◆ **Required action**: I need every line of the material below that includes the string "accomplish".

┌──

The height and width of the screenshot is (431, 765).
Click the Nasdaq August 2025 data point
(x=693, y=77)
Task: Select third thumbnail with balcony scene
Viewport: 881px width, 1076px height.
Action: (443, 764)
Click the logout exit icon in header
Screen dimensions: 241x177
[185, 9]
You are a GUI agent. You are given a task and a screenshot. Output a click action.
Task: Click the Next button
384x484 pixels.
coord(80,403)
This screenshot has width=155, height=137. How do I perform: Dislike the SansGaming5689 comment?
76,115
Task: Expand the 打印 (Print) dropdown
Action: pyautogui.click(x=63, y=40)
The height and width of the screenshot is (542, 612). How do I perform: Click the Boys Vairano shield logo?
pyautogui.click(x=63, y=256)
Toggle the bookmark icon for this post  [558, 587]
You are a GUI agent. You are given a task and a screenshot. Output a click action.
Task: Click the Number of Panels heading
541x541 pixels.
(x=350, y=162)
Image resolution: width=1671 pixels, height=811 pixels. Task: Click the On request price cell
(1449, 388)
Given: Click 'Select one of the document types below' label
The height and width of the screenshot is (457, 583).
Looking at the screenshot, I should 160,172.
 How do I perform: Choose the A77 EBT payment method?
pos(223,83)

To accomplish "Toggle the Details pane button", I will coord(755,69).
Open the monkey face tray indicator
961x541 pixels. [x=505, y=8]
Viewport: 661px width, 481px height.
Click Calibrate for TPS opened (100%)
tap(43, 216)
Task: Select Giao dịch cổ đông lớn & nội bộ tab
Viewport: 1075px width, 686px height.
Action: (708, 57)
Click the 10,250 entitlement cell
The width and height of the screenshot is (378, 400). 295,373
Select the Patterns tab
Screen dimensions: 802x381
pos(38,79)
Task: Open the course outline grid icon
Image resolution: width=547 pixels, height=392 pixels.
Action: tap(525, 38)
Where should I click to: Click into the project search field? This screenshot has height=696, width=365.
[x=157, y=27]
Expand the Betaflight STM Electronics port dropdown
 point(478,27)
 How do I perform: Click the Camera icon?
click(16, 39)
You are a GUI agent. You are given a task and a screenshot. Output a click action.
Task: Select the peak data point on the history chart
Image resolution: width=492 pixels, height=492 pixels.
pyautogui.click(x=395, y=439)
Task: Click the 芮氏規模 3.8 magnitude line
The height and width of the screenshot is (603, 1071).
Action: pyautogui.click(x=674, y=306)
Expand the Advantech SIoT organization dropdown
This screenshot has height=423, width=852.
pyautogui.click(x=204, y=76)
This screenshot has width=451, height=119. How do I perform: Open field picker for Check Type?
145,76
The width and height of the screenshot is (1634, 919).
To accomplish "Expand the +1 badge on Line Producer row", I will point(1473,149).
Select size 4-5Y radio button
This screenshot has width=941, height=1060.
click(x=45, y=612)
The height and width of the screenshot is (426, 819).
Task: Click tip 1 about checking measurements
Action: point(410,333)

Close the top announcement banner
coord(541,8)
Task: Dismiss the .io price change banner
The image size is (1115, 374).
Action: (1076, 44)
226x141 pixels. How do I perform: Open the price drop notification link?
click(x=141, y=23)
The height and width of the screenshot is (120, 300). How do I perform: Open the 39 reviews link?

└──

◆ **Written answer**:
To accomplish "Toggle the Details pane button", I will coord(755,69).
To accomplish "Expand the +1 badge on Line Producer row", I will point(1473,149).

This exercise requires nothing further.